_Description of the task_. Leaving out the pictures, please reproduce exactly and only the lines from the one that contains "Where should I click to: Click" through the last line below.

------------------------------

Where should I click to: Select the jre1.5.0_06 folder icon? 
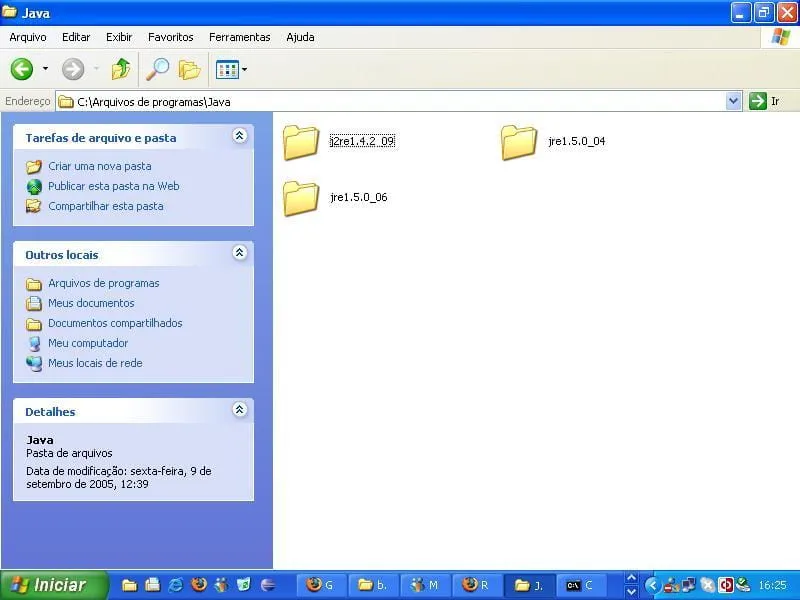(301, 198)
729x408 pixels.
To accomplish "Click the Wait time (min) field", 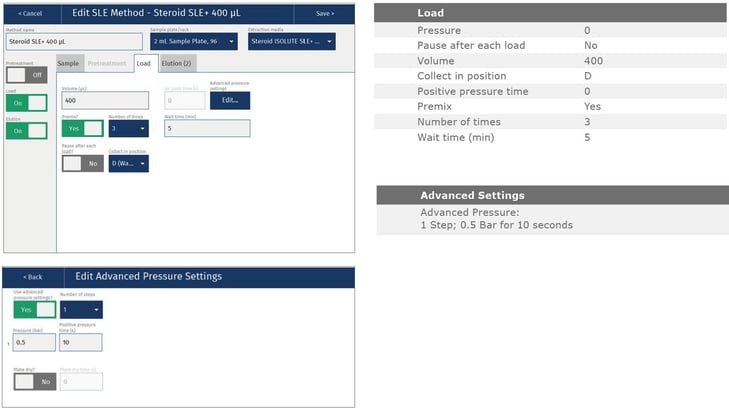I will point(207,128).
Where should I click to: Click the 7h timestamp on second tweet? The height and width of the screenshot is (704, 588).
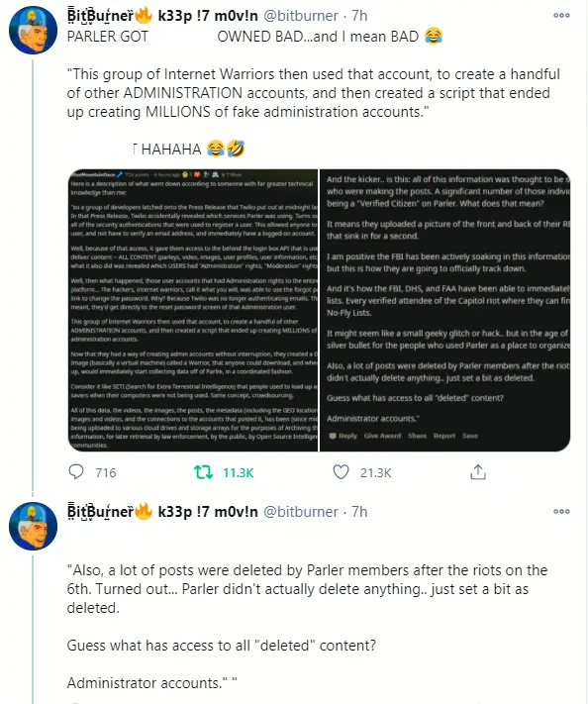(x=359, y=512)
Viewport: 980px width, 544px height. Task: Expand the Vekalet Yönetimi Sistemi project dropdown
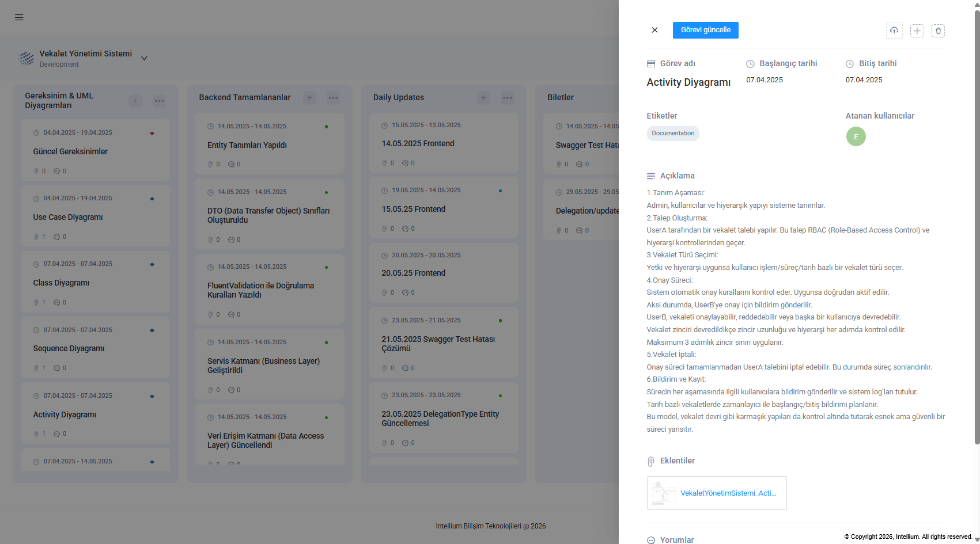click(x=144, y=58)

------------------------------

_Exercise solution_.
Where should I click to: Click the 7h timestamp on second tweet? The height and width of the screenshot is (704, 588).
(x=359, y=512)
Viewport: 980px width, 544px height. Task: Expand the Vekalet Yönetimi Sistemi project dropdown
click(x=144, y=58)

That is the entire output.